▶ [Exercise prompt] Nothing but the text should be carried over: reproduce all the data exactly and leave out every image.

▶ [Dataset entries]
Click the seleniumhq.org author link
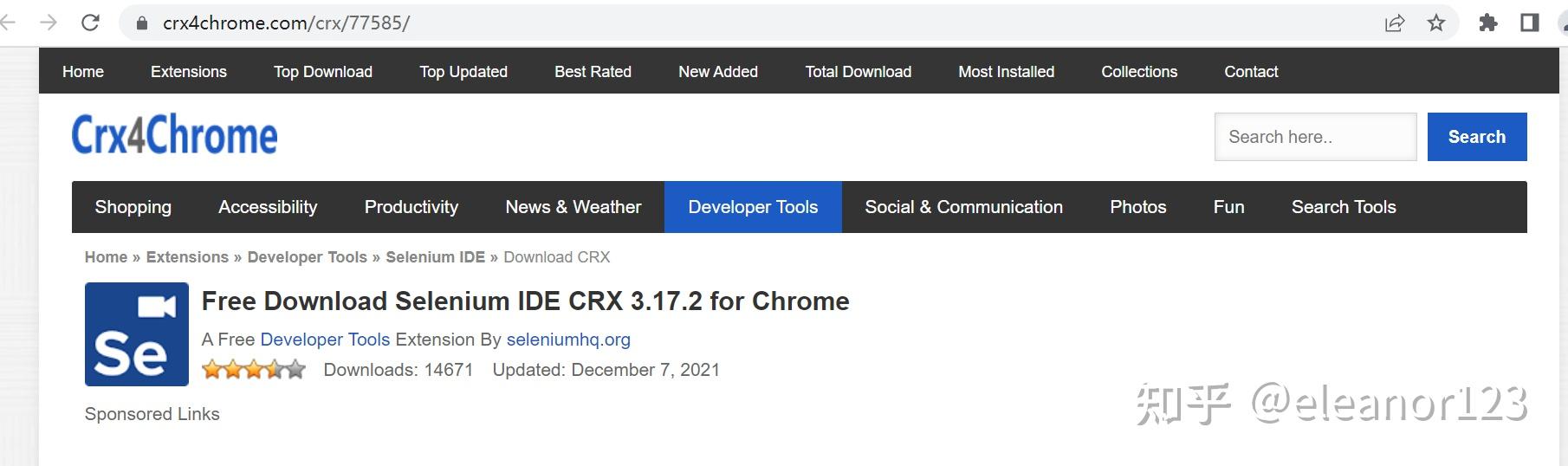Viewport: 1568px width, 466px height. point(568,340)
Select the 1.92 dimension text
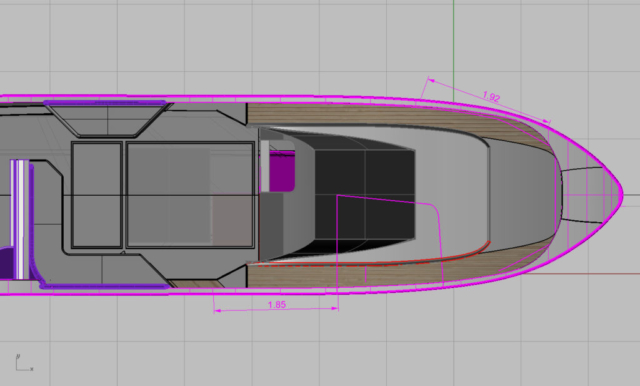 (x=491, y=97)
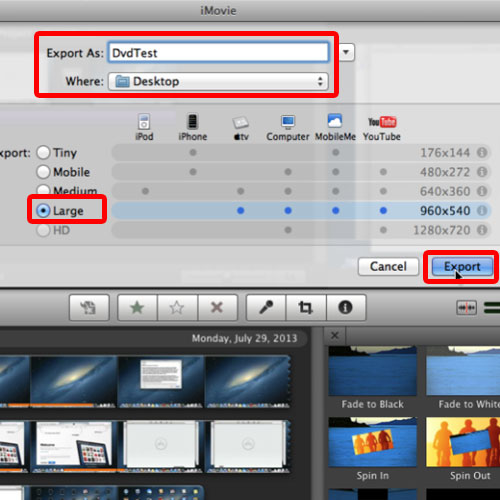
Task: Click the voiceover microphone icon
Action: tap(266, 307)
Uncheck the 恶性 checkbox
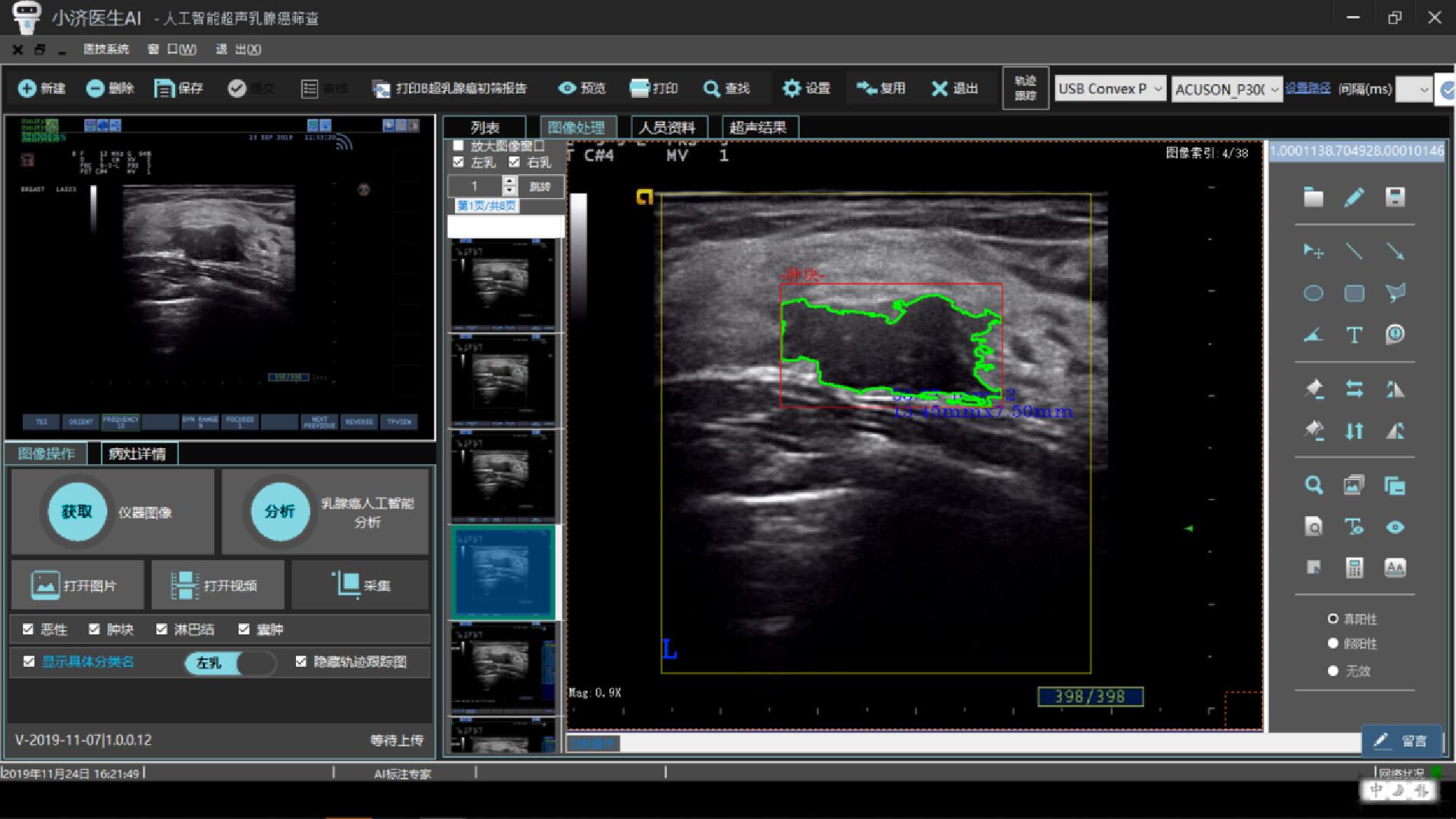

▶ [Task answer]
Click the seleniumhq.org author link
Viewport: 1568px width, 466px height. point(568,340)
Select the 1.92 dimension text
 (x=491, y=97)
Task: Click the voiceover microphone icon
Action: tap(266, 307)
Uncheck the 恶性 checkbox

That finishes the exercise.